======== Records provided

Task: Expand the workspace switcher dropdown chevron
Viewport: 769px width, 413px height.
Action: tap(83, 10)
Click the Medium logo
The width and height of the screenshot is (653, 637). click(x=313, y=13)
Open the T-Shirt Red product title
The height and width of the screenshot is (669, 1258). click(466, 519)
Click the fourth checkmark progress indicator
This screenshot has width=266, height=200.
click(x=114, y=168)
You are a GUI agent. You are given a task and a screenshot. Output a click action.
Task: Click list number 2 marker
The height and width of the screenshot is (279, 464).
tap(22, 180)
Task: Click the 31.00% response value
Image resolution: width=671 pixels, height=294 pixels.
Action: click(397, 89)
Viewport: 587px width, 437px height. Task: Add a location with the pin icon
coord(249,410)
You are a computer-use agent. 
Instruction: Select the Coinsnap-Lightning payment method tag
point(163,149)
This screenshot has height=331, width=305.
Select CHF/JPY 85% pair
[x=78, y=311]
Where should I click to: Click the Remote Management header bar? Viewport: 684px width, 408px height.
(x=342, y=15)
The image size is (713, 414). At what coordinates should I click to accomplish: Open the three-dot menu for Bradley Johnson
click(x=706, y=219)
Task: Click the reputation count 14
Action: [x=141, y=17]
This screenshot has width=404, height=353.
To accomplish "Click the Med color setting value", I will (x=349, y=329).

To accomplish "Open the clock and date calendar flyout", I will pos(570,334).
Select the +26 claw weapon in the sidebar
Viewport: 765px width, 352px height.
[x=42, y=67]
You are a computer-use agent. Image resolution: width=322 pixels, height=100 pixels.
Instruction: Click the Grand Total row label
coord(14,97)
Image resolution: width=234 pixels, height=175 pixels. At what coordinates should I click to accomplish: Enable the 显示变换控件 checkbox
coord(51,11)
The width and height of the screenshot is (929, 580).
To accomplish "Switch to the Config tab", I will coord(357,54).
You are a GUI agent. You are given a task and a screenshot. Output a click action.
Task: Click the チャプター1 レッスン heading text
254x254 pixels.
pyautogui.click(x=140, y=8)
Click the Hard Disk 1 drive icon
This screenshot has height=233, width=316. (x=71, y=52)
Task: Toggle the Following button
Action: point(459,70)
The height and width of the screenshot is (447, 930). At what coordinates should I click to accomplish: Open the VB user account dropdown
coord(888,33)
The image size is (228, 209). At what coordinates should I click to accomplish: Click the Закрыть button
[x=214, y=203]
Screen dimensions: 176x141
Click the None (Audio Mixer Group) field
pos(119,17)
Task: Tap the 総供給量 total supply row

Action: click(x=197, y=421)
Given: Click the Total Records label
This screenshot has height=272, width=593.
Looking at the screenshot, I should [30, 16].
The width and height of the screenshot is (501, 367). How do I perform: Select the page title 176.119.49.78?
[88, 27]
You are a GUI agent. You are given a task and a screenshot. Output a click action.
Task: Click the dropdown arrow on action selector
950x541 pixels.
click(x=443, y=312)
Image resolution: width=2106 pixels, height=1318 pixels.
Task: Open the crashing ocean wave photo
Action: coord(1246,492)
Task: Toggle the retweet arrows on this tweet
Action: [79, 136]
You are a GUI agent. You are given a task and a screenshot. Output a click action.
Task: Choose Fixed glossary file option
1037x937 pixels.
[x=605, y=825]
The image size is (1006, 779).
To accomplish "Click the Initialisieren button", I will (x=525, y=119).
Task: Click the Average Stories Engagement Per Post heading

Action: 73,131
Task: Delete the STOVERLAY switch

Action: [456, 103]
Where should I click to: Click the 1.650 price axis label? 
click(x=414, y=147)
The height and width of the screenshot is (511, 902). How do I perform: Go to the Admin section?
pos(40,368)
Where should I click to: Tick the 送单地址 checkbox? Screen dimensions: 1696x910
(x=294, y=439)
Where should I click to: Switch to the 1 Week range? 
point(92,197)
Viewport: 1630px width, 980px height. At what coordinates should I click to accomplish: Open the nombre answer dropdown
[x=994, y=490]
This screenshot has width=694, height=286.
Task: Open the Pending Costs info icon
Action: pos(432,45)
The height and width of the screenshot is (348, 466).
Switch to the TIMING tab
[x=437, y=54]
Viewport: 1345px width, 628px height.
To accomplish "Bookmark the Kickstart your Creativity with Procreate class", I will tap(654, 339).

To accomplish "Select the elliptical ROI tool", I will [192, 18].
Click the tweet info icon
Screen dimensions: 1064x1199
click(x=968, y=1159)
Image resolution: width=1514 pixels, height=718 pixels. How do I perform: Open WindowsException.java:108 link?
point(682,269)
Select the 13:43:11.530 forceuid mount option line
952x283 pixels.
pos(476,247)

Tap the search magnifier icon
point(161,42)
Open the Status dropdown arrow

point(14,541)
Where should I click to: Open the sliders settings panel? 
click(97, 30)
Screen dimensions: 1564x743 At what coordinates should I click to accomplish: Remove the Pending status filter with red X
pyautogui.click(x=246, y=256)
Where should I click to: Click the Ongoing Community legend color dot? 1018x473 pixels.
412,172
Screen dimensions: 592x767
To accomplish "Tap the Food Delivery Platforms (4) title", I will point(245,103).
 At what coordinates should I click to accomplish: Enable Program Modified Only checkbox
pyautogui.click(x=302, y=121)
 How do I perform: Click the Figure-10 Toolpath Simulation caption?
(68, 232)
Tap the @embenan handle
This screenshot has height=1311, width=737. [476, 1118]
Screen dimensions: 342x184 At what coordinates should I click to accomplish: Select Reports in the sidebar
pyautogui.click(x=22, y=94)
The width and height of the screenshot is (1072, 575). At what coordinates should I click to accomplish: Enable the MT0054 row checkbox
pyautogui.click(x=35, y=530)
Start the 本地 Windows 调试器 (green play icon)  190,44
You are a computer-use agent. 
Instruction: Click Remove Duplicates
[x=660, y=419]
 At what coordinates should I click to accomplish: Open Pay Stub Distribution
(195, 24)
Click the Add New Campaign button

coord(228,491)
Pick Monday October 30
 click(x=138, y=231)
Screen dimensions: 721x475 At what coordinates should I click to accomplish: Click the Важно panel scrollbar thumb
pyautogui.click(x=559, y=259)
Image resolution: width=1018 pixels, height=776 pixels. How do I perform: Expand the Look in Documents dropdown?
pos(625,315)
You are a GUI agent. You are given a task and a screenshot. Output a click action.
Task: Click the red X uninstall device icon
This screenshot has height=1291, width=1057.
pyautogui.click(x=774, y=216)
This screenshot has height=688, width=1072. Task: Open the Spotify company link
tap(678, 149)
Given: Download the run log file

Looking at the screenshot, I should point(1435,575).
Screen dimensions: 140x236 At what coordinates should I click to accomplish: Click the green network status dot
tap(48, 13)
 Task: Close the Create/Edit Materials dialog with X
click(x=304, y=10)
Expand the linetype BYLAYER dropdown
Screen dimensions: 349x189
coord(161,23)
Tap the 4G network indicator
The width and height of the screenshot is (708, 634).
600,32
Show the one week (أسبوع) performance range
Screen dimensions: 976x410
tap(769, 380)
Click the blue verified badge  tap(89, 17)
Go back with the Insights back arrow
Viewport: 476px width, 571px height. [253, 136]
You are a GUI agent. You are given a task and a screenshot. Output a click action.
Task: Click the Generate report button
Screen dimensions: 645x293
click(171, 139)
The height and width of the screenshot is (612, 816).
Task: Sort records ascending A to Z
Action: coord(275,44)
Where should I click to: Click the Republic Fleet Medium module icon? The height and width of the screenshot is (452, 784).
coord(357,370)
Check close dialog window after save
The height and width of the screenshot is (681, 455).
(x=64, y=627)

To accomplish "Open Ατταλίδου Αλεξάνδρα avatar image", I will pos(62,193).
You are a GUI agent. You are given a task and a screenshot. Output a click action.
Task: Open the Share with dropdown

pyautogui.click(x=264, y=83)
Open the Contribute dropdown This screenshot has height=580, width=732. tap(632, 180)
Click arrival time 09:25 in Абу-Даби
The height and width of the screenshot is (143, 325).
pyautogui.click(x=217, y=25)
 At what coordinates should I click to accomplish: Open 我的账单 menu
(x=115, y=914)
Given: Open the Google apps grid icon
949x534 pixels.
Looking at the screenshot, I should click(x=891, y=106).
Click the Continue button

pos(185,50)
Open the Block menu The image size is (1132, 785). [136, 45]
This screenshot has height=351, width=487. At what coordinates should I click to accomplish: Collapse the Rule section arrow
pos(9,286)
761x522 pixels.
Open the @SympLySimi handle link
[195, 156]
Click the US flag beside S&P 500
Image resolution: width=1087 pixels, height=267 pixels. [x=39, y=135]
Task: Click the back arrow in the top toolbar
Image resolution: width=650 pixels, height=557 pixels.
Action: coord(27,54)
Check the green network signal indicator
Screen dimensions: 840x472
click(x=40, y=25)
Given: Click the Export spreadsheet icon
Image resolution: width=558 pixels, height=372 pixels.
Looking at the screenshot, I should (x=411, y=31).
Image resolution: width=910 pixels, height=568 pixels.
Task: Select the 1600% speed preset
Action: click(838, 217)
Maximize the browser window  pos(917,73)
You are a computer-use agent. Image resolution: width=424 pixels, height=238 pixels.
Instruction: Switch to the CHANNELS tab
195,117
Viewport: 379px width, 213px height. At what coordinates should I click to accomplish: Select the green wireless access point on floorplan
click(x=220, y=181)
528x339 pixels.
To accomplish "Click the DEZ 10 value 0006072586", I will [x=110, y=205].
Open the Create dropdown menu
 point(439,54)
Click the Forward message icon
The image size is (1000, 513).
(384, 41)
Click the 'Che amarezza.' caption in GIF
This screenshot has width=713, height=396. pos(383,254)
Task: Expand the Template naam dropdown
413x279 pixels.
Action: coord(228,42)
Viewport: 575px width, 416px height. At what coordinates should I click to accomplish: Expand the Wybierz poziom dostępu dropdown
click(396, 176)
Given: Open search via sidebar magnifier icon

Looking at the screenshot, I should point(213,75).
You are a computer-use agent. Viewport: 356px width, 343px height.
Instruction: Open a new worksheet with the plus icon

================

» **What needs to be done**:
Look through the material above and work out how many of its lines contain "computer". State the number only.

» **Solution**:
5